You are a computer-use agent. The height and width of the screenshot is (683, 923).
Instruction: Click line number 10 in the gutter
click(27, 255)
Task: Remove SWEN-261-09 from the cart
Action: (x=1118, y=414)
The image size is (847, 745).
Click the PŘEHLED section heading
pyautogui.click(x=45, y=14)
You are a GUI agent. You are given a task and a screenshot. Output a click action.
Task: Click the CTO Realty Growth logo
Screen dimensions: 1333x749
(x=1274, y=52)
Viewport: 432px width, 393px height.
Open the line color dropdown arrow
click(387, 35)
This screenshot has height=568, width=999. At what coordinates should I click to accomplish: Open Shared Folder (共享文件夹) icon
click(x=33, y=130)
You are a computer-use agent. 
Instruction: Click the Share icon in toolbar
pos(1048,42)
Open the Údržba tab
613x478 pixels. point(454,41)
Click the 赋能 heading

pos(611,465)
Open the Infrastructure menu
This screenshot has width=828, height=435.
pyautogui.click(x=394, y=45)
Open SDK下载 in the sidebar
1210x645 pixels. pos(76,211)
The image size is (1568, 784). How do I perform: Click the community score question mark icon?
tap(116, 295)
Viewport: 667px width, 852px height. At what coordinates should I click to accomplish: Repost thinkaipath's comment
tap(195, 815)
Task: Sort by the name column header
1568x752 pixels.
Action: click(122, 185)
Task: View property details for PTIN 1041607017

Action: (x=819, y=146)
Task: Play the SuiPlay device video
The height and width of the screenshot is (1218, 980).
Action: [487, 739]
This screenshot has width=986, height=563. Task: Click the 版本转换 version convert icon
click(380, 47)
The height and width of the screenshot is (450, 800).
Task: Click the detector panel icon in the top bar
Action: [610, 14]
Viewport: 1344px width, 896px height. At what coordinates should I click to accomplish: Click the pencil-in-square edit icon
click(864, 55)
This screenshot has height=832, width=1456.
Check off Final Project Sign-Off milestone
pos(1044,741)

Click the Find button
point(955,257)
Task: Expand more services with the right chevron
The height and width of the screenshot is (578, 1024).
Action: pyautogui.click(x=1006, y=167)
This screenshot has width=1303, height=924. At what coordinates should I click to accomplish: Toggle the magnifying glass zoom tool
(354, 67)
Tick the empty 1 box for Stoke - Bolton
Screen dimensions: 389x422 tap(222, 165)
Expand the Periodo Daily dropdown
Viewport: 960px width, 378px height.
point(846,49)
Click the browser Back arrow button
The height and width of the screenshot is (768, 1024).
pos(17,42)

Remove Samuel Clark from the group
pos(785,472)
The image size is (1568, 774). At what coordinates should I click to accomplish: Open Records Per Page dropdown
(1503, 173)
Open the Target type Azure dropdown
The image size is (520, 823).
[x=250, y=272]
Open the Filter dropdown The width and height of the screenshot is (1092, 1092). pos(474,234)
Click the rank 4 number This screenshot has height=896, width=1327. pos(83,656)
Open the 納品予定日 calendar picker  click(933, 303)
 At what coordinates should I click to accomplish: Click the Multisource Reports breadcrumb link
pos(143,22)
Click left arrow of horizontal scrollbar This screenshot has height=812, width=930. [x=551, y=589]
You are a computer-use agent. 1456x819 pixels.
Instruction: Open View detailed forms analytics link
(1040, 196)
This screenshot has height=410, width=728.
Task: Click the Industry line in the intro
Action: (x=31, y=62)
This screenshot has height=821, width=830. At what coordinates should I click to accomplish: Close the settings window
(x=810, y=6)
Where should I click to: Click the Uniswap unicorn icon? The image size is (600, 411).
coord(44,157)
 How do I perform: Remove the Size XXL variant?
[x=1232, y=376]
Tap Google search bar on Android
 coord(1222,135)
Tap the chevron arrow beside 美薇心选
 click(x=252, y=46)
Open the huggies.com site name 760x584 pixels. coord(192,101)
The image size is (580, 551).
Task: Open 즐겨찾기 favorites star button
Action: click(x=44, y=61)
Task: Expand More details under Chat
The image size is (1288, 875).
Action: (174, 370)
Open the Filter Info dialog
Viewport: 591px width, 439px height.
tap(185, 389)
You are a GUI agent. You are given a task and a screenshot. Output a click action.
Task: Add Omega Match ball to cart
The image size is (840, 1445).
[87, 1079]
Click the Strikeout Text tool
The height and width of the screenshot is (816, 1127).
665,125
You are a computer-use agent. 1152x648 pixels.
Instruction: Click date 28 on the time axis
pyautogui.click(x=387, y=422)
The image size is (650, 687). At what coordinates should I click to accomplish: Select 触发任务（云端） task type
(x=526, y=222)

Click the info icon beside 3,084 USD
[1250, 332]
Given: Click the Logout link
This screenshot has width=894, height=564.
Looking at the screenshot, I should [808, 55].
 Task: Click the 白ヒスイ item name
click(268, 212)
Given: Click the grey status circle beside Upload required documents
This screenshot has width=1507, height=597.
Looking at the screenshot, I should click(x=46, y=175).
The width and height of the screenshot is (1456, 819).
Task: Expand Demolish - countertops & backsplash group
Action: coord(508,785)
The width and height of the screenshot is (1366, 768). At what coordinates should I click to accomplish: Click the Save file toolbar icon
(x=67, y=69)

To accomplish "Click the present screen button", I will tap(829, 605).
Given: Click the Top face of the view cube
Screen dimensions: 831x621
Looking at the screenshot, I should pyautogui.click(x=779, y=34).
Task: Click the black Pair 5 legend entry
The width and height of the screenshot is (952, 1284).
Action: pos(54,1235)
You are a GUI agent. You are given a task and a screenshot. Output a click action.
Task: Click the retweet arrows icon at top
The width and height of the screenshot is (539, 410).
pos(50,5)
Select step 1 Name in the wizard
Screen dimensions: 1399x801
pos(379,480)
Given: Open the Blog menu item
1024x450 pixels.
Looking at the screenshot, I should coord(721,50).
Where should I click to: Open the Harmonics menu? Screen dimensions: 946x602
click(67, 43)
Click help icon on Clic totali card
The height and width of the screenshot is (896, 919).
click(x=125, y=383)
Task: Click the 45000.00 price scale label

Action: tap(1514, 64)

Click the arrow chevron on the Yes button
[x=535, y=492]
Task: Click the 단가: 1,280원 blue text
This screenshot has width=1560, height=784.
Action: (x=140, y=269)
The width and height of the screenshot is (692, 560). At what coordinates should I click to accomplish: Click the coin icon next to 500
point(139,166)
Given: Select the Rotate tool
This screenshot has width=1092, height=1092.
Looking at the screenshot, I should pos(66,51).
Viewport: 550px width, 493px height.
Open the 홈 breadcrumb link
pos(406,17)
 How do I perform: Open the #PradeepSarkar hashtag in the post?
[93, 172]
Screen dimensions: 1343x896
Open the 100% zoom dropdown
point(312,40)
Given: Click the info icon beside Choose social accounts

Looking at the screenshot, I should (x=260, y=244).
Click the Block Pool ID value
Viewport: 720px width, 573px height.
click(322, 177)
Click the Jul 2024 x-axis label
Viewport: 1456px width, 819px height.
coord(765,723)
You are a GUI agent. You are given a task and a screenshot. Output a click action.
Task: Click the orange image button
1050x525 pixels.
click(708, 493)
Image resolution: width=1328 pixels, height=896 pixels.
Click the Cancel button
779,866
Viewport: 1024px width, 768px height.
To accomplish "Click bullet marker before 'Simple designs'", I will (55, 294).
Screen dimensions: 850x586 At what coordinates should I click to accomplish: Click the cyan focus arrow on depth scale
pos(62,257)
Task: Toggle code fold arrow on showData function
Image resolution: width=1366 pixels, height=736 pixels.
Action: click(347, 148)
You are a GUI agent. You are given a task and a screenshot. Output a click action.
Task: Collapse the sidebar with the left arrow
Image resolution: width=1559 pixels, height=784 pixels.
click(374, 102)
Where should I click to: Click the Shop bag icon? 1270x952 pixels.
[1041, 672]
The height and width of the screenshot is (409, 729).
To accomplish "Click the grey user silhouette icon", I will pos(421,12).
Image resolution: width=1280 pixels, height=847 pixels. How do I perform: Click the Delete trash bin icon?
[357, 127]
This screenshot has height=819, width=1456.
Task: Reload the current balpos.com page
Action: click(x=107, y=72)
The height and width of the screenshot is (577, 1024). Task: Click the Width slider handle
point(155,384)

======

**PROBLEM**
Could you return, word for word, the stretch from the start of the items above through the line containing "Action: (x=1118, y=414)"?

**SOLUTION FOR THIS EXERCISE**
You are a computer-use agent. The height and width of the screenshot is (683, 923).
Instruction: Click line number 10 in the gutter
click(27, 255)
Task: Remove SWEN-261-09 from the cart
Action: (x=1118, y=414)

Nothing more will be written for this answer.